Trying to process

Apr 04, 2008 01:12

It's the middle of the night. But I love being awake at night. I've been talking on the "phone" and slowly processing out loud with various friends and family. I don't know why I'm having such a difficult time processing Africa- but there it is...I just don't know what to say and even the distance isn't helping. I'm finding pictures help alot. If you want to look at pictures just leave me a note on here and I'll give you the link where I put them. Or if we are facebook friends you can just go look at them on there. They all have extensive captions so they are pretty self explanatory.

It's just that already several people who know better have asked me the question, "how was Africa?" as though I could sum up three months of my life in a short answer: "good" "bad". What do you want me to say?

It seems like it's just going to have to slowly leak out. The problem is we are moving on - we are back in Asia and it's onward and upward from here on out. We are racing towards the end of our time and things have to come out or the time will pass and no one will want to know.

Here is the long answer:

Life shapes you. Living in Africa shaved off little more bits of who I thought I was and who I am becoming. I was in the airplane heading away from my early 2008 "home" and was struck by the oddity of seeing my entire face in the bathroom mirror.

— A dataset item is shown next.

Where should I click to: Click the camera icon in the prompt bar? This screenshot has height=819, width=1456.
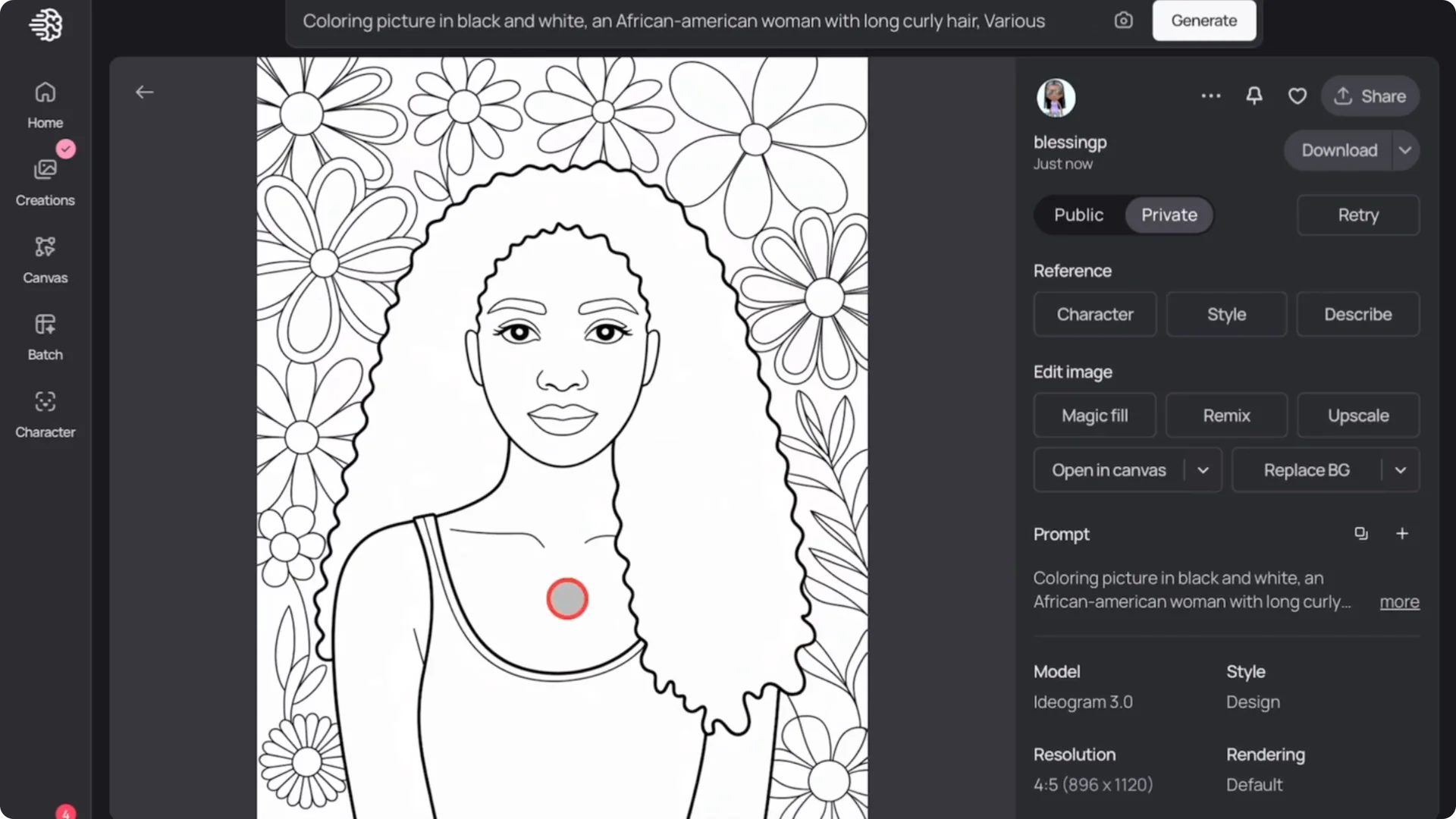tap(1123, 20)
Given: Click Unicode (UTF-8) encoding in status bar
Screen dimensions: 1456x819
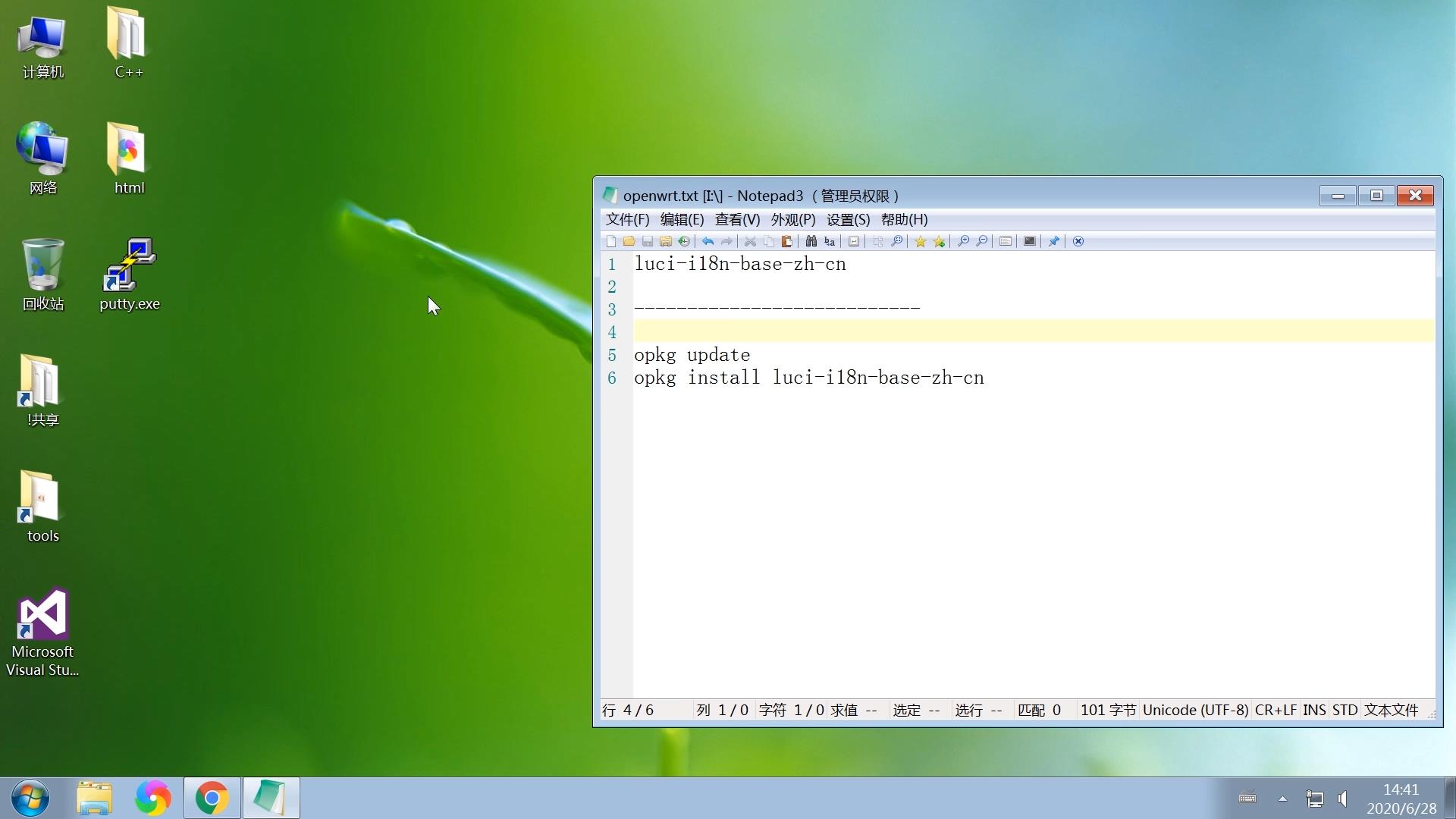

I hadn't seen more than two inches of my face at a time in three months. I was struck by the fact that I could leave. I was buried in the realization that I can never just go home and pretend that, THAT world doesn't exist. Children who should be in school wake up at dawn and walk a mile carrying an empty water container to the nearest bore hole. They pump water out of the ground into the container and carry it a mile back on their heads so that their family will have water. They laugh and play with the other kids at the bore hole and are quick to offer to help me when I get tired pumping my water (which I will put in a wheel barrow to move it the 100 yards back to my house...before I grew strong enough to carry it on my head). They will eat next to nothing of nutritional value and then in the afternoons their mothers will come to the seminars we offer on mother/child healthcare. In these seminars we will tell them what every mother (I believe) instinctively knows...children and pregnant women need to eat more veggies. And they will smile and agree with me and then think where will I get the money for these things?

I don't have the answers.

I know that we offered a one month course with a certificate in mother/child healthcare at the end and that 45 women took the afternoons "off" to come and learn.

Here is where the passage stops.